I have documents in elasticsearch in which each document looks something like as follows:
{
"id": "T12890ADSA12",
"status": “CREATED”,
"type": “ABC”,
"updatedAt": "2020-05-29T18:18:08.483Z",
"createdAt": "2020-04-30T13:41:25.862Z"
}
For this document structure, I wanted to get all the documents which are having status as CREATED or SCHEDULED and TYPE is ABC. And in these filtered documents, I want to aggregate the number of documents based on currentDate - createdAt in days bucket. Eg.
And similarly for last 7 days.
Is there an easy way to do this in a single query?

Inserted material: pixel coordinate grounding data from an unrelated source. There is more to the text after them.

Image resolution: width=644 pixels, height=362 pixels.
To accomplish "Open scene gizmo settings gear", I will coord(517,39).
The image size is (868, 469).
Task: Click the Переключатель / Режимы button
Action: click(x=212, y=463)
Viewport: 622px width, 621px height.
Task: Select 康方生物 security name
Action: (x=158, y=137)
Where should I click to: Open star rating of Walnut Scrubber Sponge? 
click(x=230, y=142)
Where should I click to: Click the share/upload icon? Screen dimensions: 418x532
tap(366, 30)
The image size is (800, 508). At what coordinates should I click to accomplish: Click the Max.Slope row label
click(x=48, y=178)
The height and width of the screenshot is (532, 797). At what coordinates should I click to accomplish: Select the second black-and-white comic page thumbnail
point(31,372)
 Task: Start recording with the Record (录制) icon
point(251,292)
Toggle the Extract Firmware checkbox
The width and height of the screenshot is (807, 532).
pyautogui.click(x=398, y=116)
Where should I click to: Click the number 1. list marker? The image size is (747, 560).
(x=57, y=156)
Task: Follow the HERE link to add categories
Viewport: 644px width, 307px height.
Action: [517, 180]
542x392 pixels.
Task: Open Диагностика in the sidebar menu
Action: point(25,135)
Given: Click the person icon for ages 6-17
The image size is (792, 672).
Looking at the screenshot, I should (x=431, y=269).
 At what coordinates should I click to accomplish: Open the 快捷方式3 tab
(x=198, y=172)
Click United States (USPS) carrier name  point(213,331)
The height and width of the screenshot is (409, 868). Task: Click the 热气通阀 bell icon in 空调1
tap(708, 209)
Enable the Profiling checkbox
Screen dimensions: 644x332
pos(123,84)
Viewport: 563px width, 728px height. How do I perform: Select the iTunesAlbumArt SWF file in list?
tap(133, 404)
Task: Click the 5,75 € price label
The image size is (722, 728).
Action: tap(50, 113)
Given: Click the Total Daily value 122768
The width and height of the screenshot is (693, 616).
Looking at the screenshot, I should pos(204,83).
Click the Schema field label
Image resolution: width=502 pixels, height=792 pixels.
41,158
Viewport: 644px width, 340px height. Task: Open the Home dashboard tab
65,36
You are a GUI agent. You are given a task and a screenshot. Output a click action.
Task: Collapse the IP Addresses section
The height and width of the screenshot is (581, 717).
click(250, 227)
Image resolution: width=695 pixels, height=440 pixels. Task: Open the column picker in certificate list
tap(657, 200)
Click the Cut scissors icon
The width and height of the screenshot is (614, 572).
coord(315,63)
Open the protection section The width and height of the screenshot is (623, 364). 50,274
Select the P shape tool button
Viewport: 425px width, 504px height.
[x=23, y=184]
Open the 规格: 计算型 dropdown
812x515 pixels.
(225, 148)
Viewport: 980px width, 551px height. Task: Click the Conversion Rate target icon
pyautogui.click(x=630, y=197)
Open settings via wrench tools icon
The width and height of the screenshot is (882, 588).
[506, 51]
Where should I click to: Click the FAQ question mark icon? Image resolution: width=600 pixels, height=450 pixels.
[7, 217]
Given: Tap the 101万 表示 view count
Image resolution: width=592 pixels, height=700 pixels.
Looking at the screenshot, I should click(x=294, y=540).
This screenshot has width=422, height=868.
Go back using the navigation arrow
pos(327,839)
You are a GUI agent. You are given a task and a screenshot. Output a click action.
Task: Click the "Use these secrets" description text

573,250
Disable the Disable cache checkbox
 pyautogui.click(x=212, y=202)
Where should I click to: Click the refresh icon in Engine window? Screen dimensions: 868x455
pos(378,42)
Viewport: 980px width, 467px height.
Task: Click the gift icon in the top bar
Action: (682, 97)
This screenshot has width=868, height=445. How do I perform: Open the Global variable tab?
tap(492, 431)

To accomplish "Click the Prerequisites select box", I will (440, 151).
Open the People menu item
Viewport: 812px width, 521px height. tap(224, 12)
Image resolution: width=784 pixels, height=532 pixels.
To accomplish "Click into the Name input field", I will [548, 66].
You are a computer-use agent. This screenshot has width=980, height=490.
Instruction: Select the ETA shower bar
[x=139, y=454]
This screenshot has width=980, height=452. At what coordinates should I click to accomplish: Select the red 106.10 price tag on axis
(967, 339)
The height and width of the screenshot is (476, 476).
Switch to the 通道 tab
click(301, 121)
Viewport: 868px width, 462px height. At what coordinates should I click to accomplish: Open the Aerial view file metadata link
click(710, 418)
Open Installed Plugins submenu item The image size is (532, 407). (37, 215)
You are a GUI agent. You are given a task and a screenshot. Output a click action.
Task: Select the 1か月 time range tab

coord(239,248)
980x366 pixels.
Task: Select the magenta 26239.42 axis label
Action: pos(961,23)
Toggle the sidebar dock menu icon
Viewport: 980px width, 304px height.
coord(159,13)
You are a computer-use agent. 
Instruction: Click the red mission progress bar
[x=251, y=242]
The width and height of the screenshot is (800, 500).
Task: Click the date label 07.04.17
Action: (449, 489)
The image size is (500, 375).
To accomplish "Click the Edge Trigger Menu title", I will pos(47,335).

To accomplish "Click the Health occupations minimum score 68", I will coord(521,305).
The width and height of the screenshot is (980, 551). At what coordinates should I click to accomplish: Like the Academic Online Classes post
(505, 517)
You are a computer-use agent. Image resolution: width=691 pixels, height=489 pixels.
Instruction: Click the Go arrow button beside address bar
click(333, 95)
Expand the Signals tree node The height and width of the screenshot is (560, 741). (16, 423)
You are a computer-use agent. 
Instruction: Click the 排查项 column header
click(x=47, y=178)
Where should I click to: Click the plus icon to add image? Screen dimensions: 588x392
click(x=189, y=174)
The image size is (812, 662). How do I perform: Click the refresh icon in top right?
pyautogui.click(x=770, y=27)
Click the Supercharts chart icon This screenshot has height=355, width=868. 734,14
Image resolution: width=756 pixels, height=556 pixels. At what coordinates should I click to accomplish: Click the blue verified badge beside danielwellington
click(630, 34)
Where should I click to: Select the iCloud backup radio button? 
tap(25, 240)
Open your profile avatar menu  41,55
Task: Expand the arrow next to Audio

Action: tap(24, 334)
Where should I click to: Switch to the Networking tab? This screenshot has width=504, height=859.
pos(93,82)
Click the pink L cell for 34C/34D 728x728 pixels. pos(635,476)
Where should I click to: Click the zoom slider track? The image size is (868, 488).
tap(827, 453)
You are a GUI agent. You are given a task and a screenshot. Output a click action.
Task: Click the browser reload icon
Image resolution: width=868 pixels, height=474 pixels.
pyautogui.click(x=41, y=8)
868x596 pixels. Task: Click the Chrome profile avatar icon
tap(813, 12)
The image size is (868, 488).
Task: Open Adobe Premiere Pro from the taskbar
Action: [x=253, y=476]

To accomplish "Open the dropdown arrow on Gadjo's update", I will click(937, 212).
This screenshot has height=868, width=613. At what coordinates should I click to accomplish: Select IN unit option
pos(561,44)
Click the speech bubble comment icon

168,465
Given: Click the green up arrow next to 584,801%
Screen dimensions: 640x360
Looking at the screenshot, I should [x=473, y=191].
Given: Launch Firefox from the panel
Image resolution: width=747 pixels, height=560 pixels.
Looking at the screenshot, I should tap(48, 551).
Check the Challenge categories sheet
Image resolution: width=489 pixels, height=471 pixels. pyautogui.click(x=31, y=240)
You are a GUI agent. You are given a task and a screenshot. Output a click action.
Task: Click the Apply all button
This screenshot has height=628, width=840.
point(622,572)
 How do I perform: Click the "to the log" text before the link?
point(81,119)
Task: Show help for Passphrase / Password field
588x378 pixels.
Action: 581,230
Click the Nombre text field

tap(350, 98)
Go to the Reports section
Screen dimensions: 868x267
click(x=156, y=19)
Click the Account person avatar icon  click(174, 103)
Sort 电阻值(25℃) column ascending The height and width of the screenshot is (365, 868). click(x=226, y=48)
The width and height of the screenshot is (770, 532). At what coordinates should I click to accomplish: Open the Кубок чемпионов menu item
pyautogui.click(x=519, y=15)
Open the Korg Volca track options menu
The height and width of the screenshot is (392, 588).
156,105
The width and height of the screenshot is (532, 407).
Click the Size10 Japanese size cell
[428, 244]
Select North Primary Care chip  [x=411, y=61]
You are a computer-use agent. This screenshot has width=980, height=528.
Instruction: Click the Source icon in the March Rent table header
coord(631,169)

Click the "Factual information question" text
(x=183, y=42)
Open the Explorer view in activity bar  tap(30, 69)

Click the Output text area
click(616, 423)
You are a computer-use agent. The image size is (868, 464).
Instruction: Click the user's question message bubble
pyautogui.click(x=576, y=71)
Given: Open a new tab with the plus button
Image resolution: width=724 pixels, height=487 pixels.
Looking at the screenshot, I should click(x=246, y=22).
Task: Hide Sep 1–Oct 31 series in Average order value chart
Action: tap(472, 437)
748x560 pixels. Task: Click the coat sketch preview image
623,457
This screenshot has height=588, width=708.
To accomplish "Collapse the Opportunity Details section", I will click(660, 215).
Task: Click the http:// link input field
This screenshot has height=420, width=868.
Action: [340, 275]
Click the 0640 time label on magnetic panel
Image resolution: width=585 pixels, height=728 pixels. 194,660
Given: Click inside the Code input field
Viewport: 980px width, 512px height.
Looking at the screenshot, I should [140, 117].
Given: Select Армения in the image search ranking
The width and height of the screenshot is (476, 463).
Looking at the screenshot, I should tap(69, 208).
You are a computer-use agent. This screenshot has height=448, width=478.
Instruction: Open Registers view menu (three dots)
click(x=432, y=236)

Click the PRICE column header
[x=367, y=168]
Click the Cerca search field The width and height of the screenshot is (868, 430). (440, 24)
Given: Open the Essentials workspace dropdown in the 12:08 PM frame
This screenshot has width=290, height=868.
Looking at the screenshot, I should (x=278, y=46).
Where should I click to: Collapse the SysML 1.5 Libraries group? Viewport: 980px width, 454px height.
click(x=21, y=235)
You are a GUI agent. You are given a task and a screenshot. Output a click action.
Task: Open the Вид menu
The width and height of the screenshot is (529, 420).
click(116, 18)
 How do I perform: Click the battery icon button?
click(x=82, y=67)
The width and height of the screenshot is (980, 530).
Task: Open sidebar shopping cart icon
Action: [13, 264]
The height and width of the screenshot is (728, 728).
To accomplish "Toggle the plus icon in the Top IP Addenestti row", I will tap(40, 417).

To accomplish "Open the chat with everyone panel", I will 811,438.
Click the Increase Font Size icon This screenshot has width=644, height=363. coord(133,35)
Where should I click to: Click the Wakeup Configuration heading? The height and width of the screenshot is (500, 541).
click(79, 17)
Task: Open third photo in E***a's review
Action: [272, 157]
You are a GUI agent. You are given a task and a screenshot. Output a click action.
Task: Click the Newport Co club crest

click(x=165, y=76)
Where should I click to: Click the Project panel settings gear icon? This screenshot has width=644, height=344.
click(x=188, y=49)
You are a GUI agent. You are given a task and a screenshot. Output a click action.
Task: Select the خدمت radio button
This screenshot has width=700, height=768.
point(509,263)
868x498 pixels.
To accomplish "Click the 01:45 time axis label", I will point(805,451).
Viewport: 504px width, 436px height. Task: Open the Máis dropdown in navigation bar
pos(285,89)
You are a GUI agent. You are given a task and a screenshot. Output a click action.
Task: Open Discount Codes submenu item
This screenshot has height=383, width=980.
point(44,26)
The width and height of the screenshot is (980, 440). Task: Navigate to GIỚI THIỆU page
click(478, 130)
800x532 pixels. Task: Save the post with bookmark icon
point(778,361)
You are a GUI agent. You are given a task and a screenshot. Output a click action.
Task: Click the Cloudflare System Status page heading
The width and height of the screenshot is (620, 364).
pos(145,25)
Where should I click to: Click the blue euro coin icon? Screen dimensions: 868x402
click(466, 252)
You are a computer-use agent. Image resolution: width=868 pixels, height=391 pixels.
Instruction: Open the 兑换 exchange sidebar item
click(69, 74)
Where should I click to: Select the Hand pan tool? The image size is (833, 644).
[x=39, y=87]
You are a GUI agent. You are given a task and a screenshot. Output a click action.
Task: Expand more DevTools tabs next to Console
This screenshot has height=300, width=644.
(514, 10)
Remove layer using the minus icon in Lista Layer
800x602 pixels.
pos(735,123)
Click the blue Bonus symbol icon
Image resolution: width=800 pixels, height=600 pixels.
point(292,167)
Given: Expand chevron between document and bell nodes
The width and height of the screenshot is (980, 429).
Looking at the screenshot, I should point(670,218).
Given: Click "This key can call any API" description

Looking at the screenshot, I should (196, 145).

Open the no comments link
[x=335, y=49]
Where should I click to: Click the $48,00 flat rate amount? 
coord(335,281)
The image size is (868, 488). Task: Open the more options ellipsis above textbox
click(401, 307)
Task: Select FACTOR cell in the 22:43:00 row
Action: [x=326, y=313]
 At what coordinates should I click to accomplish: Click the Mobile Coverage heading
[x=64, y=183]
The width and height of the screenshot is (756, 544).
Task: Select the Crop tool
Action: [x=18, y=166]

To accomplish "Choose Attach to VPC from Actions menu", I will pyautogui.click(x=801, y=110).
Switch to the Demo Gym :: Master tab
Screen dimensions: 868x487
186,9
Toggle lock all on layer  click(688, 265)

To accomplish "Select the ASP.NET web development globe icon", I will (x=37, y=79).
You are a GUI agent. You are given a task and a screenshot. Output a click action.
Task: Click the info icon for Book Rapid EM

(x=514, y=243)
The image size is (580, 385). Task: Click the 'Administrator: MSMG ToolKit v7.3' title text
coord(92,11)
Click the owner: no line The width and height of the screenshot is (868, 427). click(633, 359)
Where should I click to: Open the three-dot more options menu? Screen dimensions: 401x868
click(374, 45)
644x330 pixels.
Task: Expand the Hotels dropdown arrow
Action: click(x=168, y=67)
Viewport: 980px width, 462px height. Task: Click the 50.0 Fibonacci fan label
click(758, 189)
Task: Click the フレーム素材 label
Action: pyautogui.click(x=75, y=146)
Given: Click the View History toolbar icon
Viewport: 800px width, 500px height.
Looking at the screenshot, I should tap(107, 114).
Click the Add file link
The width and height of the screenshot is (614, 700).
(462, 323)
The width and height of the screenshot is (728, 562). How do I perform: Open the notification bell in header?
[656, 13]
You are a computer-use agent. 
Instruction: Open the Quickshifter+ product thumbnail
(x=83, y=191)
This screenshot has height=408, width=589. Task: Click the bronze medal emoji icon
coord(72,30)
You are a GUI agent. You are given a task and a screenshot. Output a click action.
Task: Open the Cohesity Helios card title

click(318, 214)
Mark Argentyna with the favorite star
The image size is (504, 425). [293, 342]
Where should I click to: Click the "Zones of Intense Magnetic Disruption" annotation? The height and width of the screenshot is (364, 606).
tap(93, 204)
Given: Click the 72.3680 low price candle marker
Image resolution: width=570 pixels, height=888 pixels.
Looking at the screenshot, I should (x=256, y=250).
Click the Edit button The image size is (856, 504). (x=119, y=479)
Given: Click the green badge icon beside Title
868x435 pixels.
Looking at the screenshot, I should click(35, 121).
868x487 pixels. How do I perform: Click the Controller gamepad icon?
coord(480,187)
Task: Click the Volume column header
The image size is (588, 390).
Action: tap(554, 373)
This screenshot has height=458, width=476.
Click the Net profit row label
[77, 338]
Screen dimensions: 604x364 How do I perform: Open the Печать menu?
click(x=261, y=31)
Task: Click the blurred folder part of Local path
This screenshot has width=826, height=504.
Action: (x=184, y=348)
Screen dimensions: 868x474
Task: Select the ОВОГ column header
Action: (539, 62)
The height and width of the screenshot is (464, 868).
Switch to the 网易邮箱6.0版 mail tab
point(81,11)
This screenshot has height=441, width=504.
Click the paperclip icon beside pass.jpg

Please find the below mapping, sample docs, aggregation query and response:
PUT my_date_index
{
"mappings": {
"properties": {
"id": {
"type": "keyword"
},
"status": {
"type": "keyword"
},
"type": {
"type": "keyword"
},
"updatedAt": {
"type": "date"
},
"createdAt": {
"type": "date"
}
}
}
}
POST my_date_index/_doc/1
{
"id": "T12890ADSA12",
"status": "CREATED",
"type": "ABC",
"updatedAt": "2020-05-29T18:18:08.483Z",
"createdAt": "2020-07-06T05:00:00.000Z"
}
POST my_date_index/_doc/2
{
"id": "T12890ADSA13",
"status": "SCHEDULED",
"type": "ABC",
"updatedAt": "2020-05-29T18:18:08.483Z",
"createdAt": "2020-07-05T13:41:25.862Z"
}
POST my_date_index/_doc/3
{
"id": "T12890ADSA14",
"status": "SCHEDULED",
"type": "ABC",
"updatedAt": "2020-05-29T18:18:08.483Z",
"createdAt": "2020-07-04T06:00:00.000Z"
}
POST my_date_index/_doc/4
{
"id": "T12890ADSA15",
"status": "SCHEDULED",
"type": "ABC",
"updatedAt": "2020-05-29T18:18:08.483Z",
"createdAt": "2020-07-03T07:00:00.000Z"
}
POST my_date_index/_search
{
"size": 0, <----- Remove this to return documents too
"query": {
"bool": {
"must": [
{
"term": {
"type": "ABC"
}
},
{
"range": {
"createdAt": {
"gte": "now-7d",
"lte": "now"
}
}
}
],
"should": [
{
"term": {
"status": "SCHEDULED"
}
},
{
"term": {
"status": "CREATED"
}
}
],
"minimum_should_match": 1
}
},
"aggs": {
"my_date": {
"date_histogram": {
"field": "createdAt",
"calendar_interval": "day",
"order": {
"_key": "desc"
}
}
}
}
}
Note that I've first filtered the documents based on date and the conditions which you've provided.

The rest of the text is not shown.